In this work, we report a reliable method for synthesizing (Au, Au/Ag core)/(TiO₂ shell) nanostructures with their plasmonic wavelengths covering the visible light region for perovskite solar cells. The mono- and bi-metallic core-shell nanoparticles exhibit tunable localized surface plasmon resonance wavelength and function as “light tentacle” to improve the photo-electricity conversion efficiency. Plasmonic nanoparticles with different sizes and shapes, different thicknesses of TiO₂ shell and Ag interlayer are found to have a strong influence on the localized surface plasmon resonance enhancement effect. The experimental photovoltaic performance of perovskite solar cells is significantly enhanced when the plasmonic nanoparticles are embedded inmesoporous TiO₂ scaffolds. A champion photo-electricity conversion efficiency of 17.85% is achieved with nanoparticles (Au/Ag, λ_LSPR = 650 nm), giving a 18.7% enhancement over that of the pristine device (15.04%). Finite-difference time-domain simulations show that nanorod Au in mesoporus TiO₂ scaffold induces the most intense electromagnetic coupling, and provides a novel emitter for photon flux in mesoporous perovskite solar cells. These theoretical results are consistent with the corresponding experimental those. Thus, enhancing the incident light intensities around 650 nm will be most favorable to the improvement of the photo-electricity conversion efficiency of perovskite solar cells.
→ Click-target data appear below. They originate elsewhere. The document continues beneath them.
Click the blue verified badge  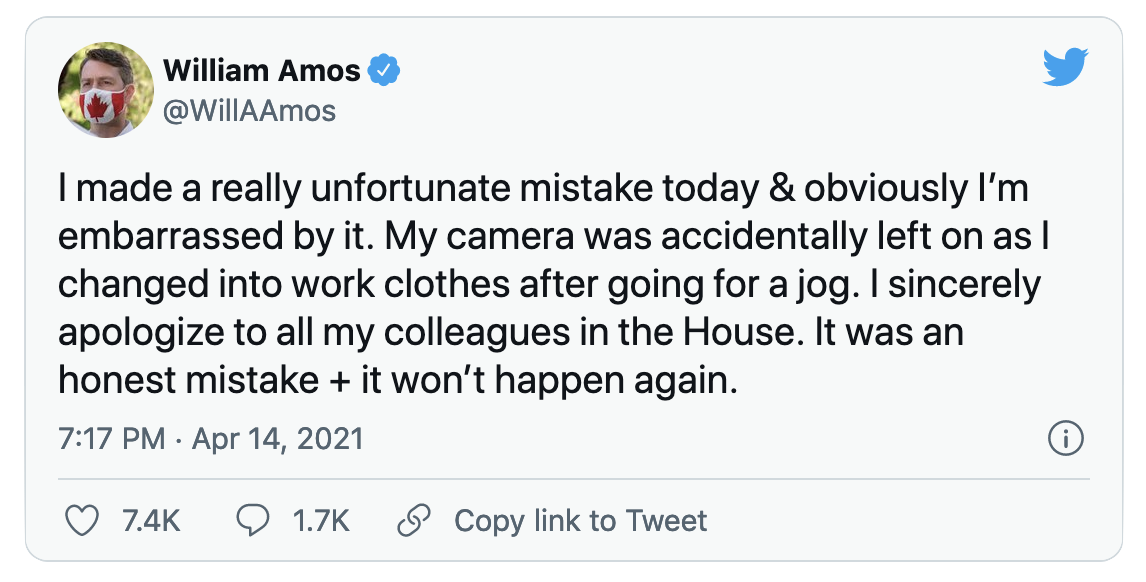(384, 71)
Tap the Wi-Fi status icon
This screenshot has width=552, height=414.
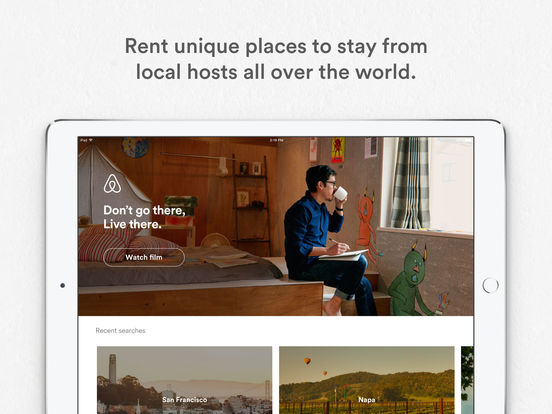[91, 140]
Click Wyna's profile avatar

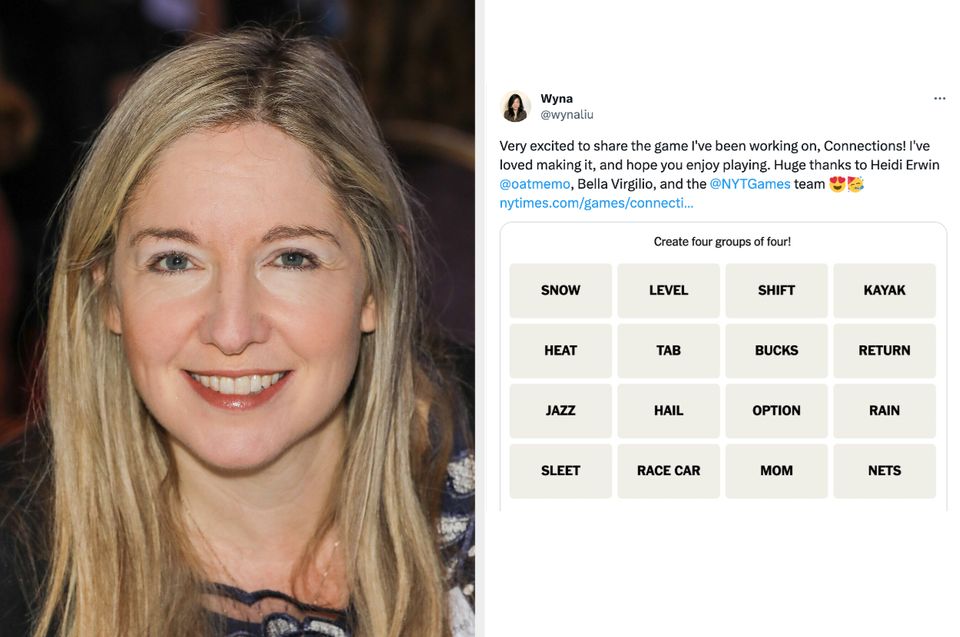click(516, 107)
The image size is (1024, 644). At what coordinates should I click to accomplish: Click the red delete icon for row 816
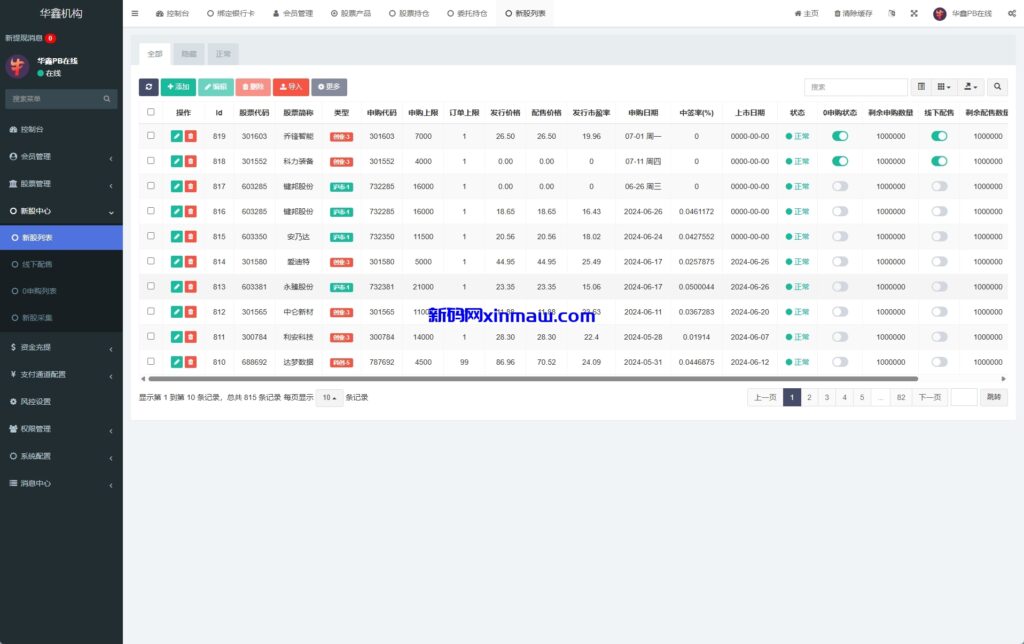190,211
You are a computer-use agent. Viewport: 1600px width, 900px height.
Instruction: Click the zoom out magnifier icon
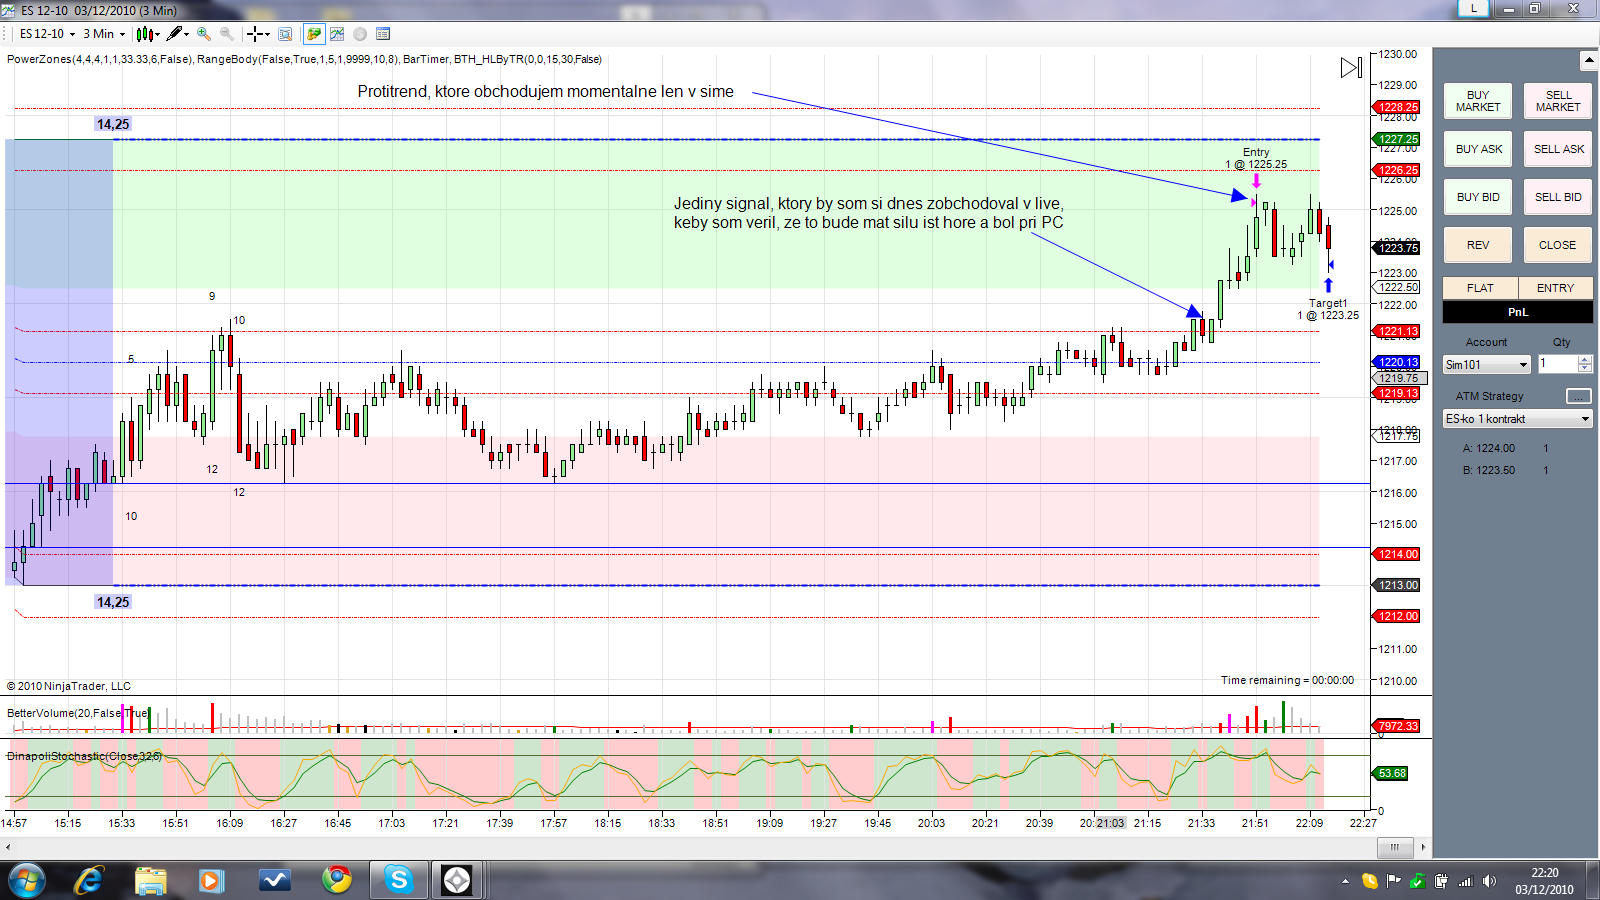pos(227,34)
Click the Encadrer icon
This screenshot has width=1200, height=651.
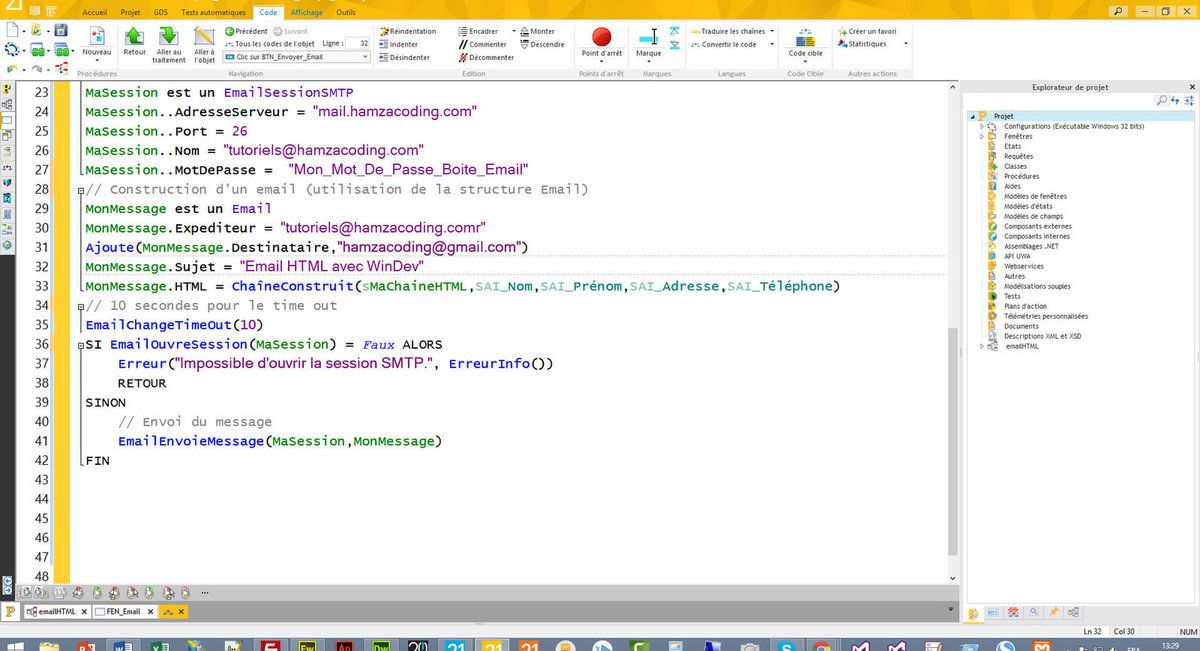(486, 31)
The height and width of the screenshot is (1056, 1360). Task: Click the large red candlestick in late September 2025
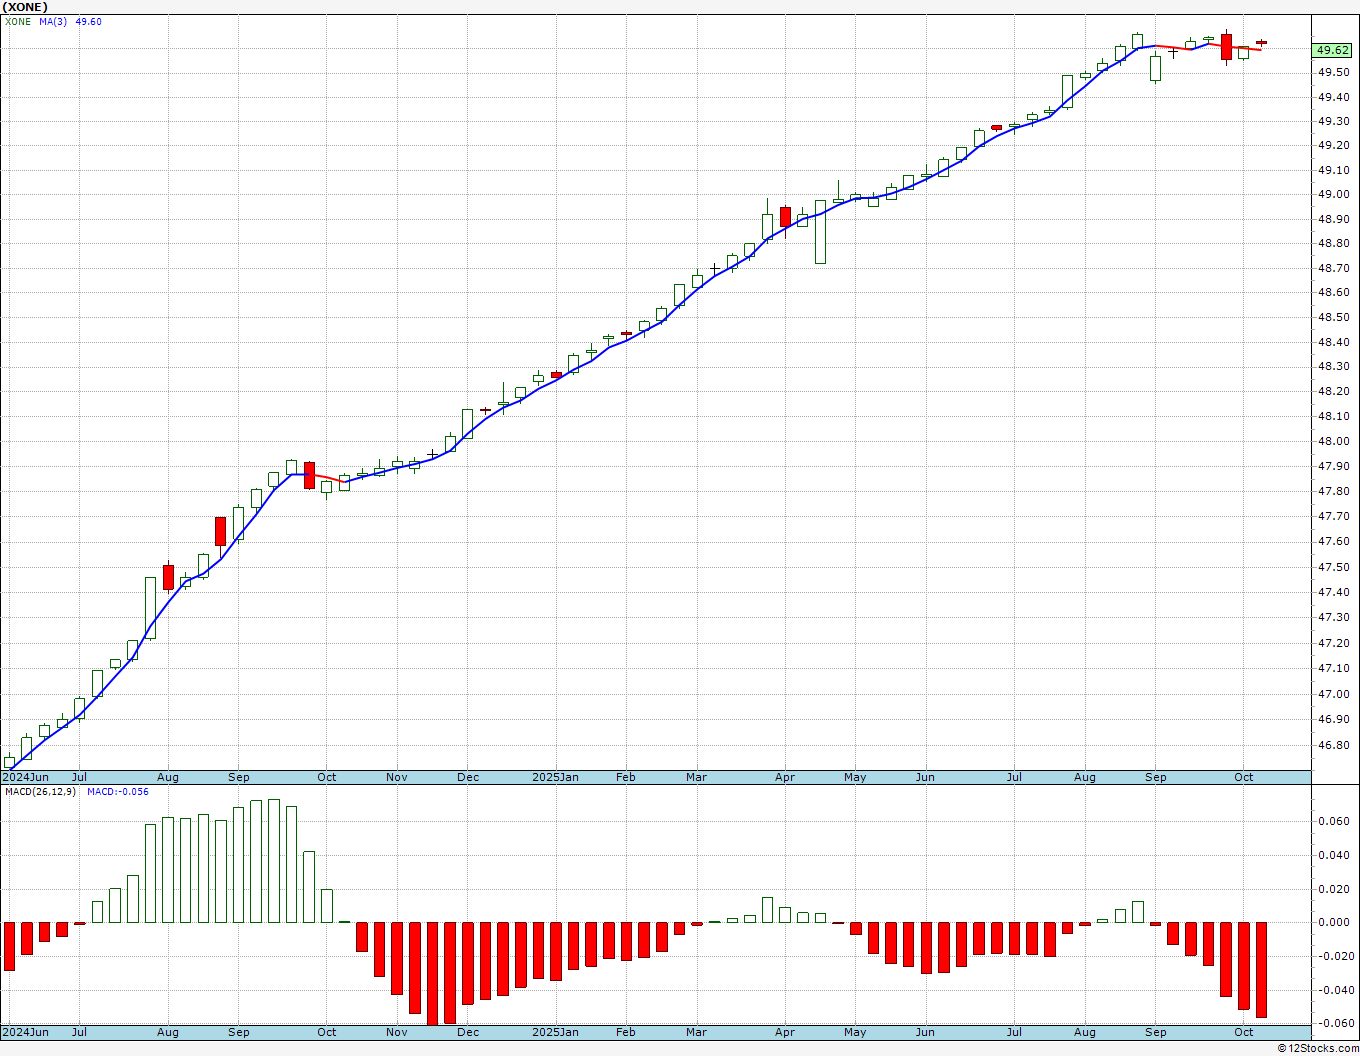[x=1226, y=48]
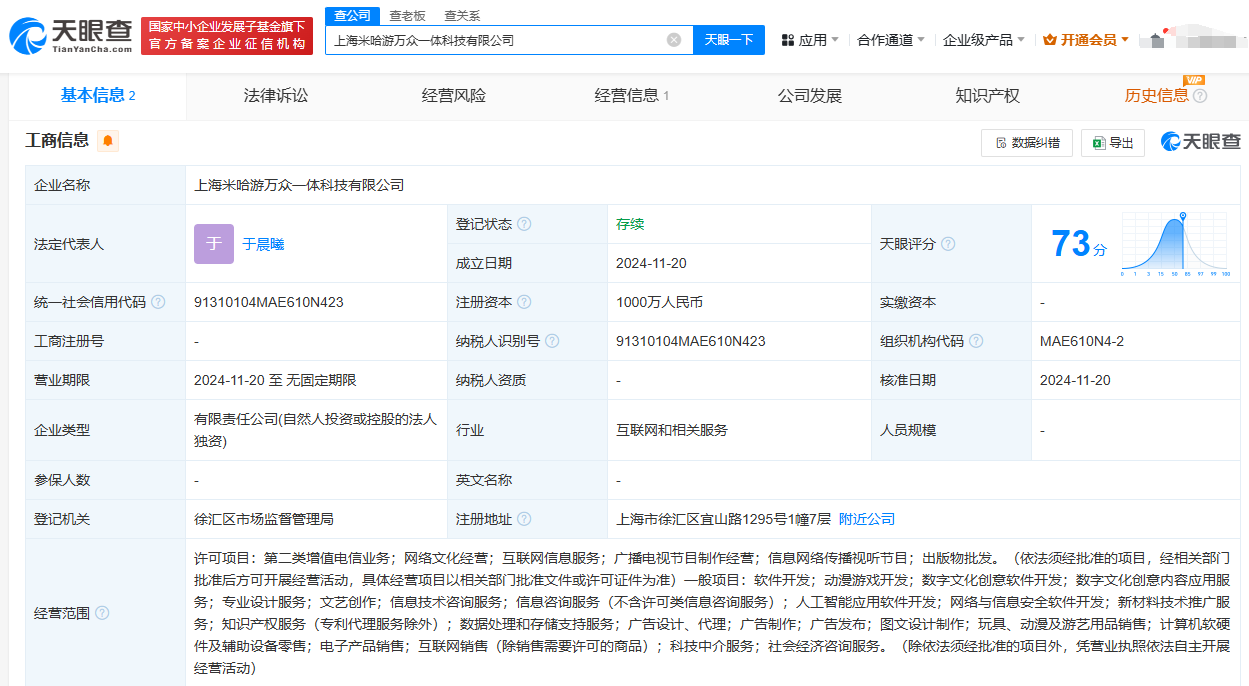Clear the search box with the X icon

coord(674,40)
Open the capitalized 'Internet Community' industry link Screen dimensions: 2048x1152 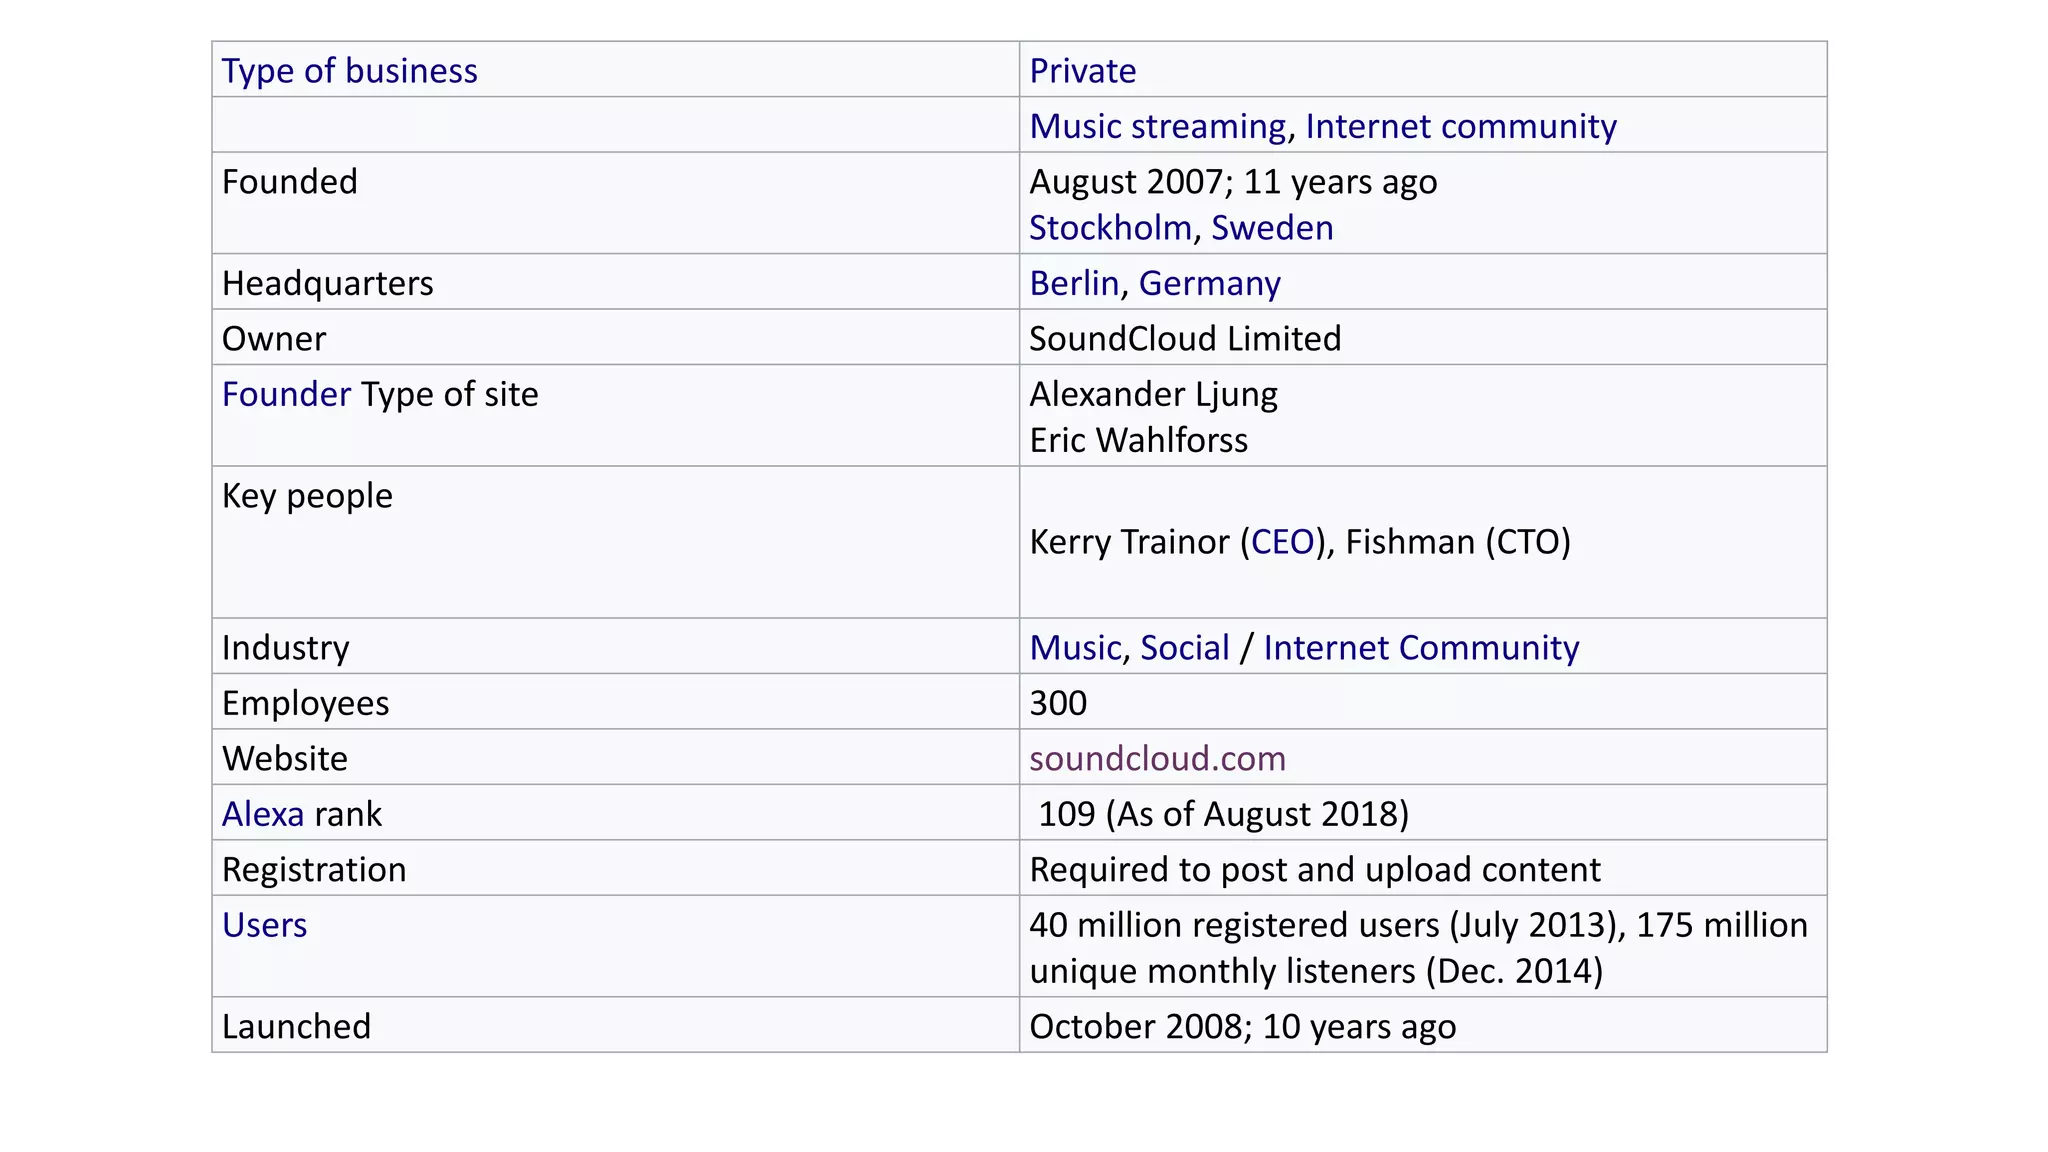pos(1420,648)
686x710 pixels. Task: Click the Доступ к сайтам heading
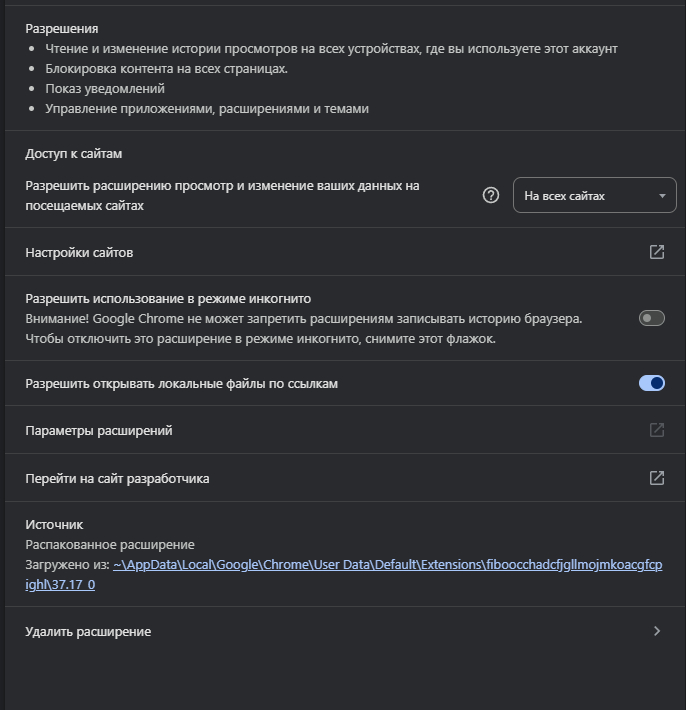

在这项工作中，我们报告了一种可靠的方法，用于合成（Au，Au / Ag核）/（TiO ₂壳）纳米结构，其等离子体波长覆盖钙钛矿型太阳能电池的可见光区域。单金属和双金属核-壳纳米粒子表现出可调节的局部表面等离子体共振波长，并充当“触手”以提高光电转换效率。发现具有不同尺寸和形状，不同厚度的TiO ₂壳层和Ag中间层的等离子纳米颗粒对局部表面等离振子共振增强效应有很强的影响。当等离子纳米粒子嵌入介孔TiO _2中时，钙钛矿太阳能电池的实验光伏性能得到显着提高。脚手架。纳米粒子（Au / Ag，_λLSPR  = 650 nm）可实现17.85％的最佳光电转换效率，比原始器件（15.04％）提高了18.7％。时域有限差分模拟表明，介孔TiO ₂支架中的纳米棒Au诱导了最强的电磁耦合，并为介孔钙钛矿太阳能电池中的光子通量提供了新型发射极。这些理论结果与相应的实验结果相吻合。因此，增强650nm附近的入射光强度将最有利于钙钛矿太阳能电池的光电转换效率的提高。